Sekali lagi, tidak lama dari itu, jreng-jreng-jreng, "trink..." ungkap sang siswa, sambil mengeluarkan jari kanannya dengan membentuk 'love'. Melihat kejadian itu, sontak semua yang hadir senyum, ketawa, dan riang. Bahkan, tak ketinggalan, ada juga yang bertepuk tangan. Sementara guru yang ada di hadapannya, senyum  kecil sebagai respon dari prank kecil di siang itu. Di depan kelasnya sendiri.
-o0o-
Iya, terpikir kembali. Mimpi apa semalam. Hari ini, dihadapkan pada teman profesi yang mendapatkan prank love dari anak-anak belia. Masih dibawah usia. Tetapi, memiliki keberanian, lebih tinggi dari usianya.
Bukan soal, biasa dan wajar. Memang di zaman kita sekarang ini, egalitarianis jauh lebih menguat, dibanding feodalisme. Orang lebih menghormati sesame, karena memang pantas dihormati, bukan karena kekayaan atau jabatannya. Mereka menganggap, harta dan jabatan adalah atribut-sementara, yang tidak pantas disombongkan, atau dijadikan pembeda antar manusia dan kemanusiaan.

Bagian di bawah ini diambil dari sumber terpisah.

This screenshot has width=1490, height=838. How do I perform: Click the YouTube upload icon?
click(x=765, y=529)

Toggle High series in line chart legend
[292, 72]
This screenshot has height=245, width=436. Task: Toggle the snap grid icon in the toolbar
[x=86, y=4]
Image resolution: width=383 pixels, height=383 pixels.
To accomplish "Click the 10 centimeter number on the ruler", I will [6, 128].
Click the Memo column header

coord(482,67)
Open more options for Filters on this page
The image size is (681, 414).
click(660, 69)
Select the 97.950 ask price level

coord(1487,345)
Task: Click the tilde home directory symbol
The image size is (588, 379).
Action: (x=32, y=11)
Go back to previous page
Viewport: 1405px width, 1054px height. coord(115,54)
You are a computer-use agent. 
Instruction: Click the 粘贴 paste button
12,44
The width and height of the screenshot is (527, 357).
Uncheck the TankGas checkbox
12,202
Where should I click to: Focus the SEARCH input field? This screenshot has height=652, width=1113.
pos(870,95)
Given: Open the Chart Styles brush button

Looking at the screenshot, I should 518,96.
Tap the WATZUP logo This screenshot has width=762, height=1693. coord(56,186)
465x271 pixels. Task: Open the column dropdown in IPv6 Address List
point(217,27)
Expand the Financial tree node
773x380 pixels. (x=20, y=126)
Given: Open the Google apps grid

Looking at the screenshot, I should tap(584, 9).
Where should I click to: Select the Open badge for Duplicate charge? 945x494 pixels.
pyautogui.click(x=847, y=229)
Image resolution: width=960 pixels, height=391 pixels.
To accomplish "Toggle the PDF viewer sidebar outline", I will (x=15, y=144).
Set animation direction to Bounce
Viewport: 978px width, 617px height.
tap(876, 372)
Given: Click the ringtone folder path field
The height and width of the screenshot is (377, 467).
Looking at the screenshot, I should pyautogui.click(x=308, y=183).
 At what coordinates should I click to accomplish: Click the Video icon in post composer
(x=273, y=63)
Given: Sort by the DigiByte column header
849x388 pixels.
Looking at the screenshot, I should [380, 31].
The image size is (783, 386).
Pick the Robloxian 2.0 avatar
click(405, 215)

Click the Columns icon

Begitulah juga, guru dan siswa. Mereka adalah oknum sosial yang memiliki kesetaraan dalam kemanusiaan, walaupun status sosialnya berbeda. Hal yang menjadi unik dan keistimewaan di zaman ini, mereka berani dan bisa melakukan nge-prank dengan sesuka hatinya, tak seperti 20 atau 50 tahun yang lalu.
Guru adalah wajib di gugu dan ditiru. Guru adalah sumber pengetahuan dan rujukan moral. Dihadapannya, seluruh peserta bersimpuh, dan berharap pencerahan untuk masa depannya. Jangankan untuk ngeprank, sekedar menatappun, kadang harus berpikir tujuh keliling. Kehormatan dan kewibawaannya, melebih dari posisi orangtua, bahkan lebih dari seorang raja. Karena itulah, ada sebutan guru, ratu, wongatua karo, itulah sutrukrtu kekuasaan sosial di tengah  Masyarakat. Guru memiliki posisi prioriras diatas penguasa dan orangtua, dalam struktur kehormatan dan penghormatan.
Kali ini, apa yang terjadi dengan  kehidupan kita ?
Tidak bermaksud untuk mendewakan guru, apalagi memberhalakan statusnya. Tetapi, kita pun, tampaknya tidak ada kelayakan untuk mengubur besaran kontribusi dan perannya dalam hidup dan kehidupan kita.
Tidak dimaksudkan untuk melestarikan feodalisme di lingkungan Pendidikan, karena Pendidikan adalah pembinaan mental sehat dan berkualitas bagi sesame. Â Tetapi, kita pun, tampaknya tidak ada hak untuk merusak martabat guru, yang sudah memberikan Sebagian waktunya untuk membantu membukakan jalan bagi setiap peserta didiknya.
Eh, apa masalahnya, dengan kelakuan peserta didik tadi ? apa yang salah, dari Tindakan dan perbuatan mereka ? apa kejahatan yang dilakukan sang anak ?
Tidak ada. Mereka sudah menampilkan prilaku lugu dan lucu. Itulah kelakuan kelucuan dan keluguan generasi mereka di zaman ini. Tetapi, inilah jalan terbuka bagi kita semua. Jalan desakraliasi profesi guru. Seiring perjalanan waktu, kita semua, dihadapkan pada situasi, perubahan status dan nilai sosial manusia, dalam peta kehidupan kita saat ini.
Siapapun. Apapun. Morfologi struktur sosial Masyarakat kita, mengalami perubahan nyata. Perubahan yang harus siap dihadapi, walaupun tidak semua orang siap menghadapinya.